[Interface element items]
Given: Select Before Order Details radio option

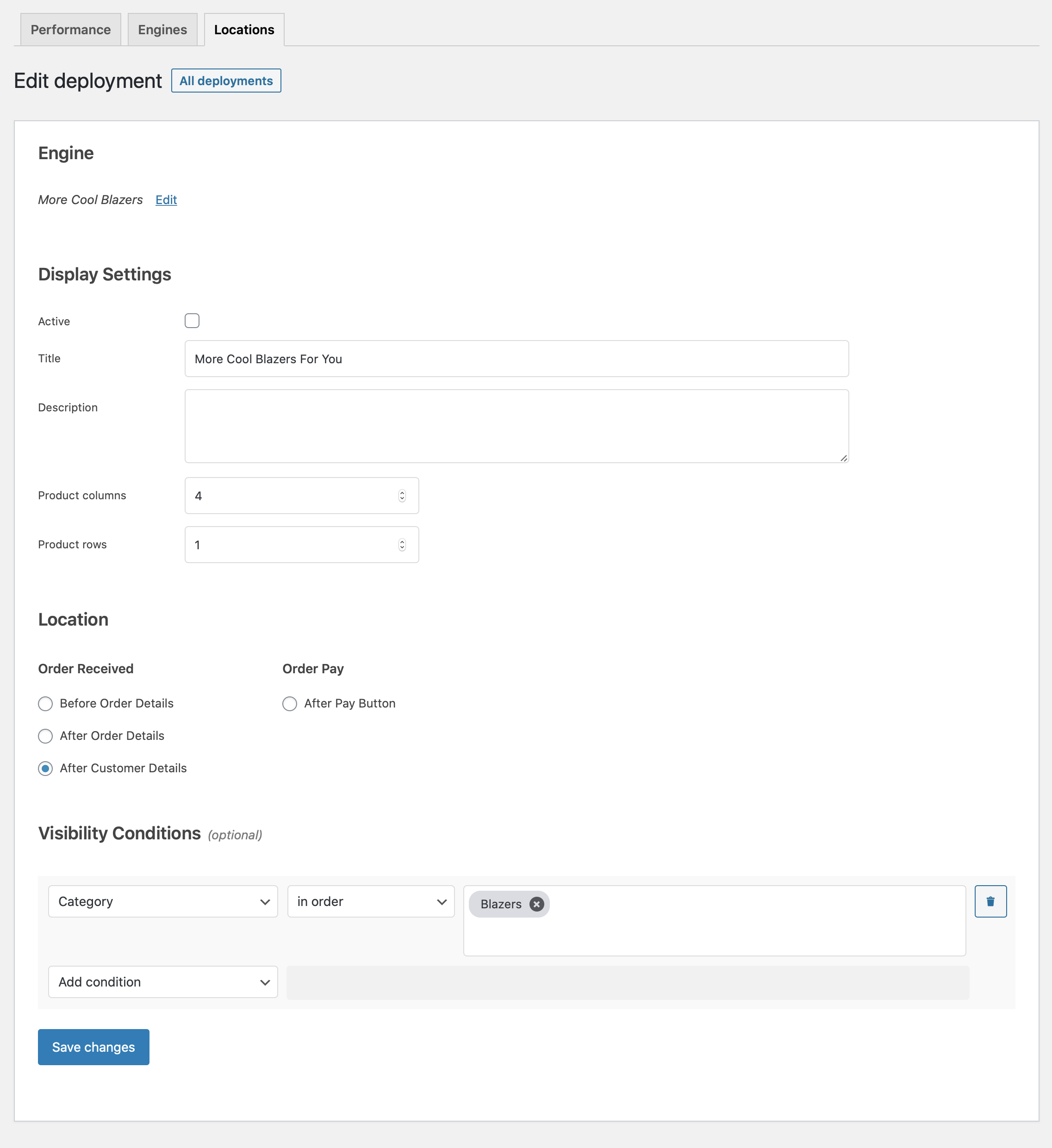Looking at the screenshot, I should click(x=45, y=703).
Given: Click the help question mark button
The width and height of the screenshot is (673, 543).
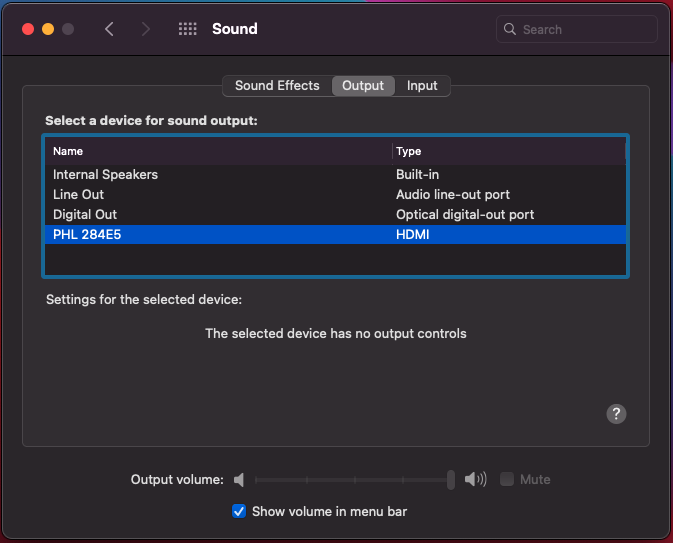Looking at the screenshot, I should [x=616, y=414].
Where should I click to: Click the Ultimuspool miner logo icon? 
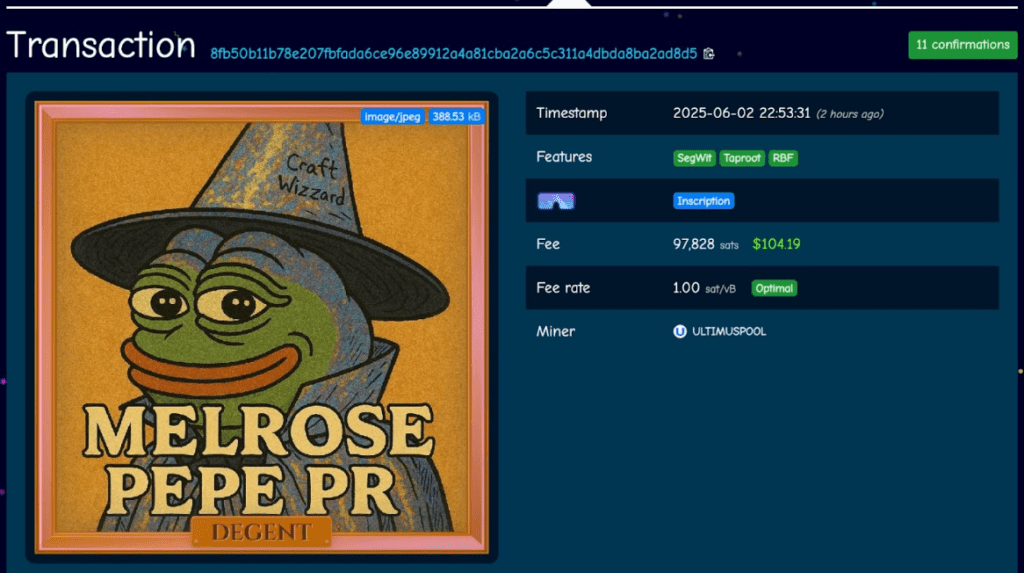(680, 331)
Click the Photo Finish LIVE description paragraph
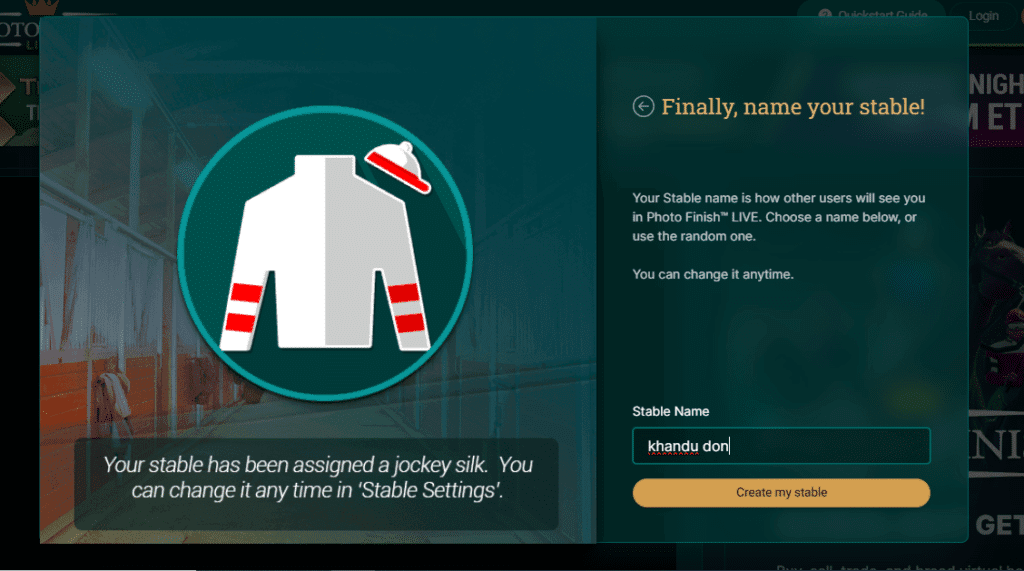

● **Problem description**
Could you copy every one of the items above word for word, leaving the pictures out?

● **Reply**
Given: Select Before Order Details radio option

Looking at the screenshot, I should click(x=45, y=703).
Given: Click the help question mark button
The width and height of the screenshot is (673, 543).
Looking at the screenshot, I should [x=616, y=414].
Where should I click to: Click the Ultimuspool miner logo icon? 
(680, 331)
Click the Photo Finish LIVE description paragraph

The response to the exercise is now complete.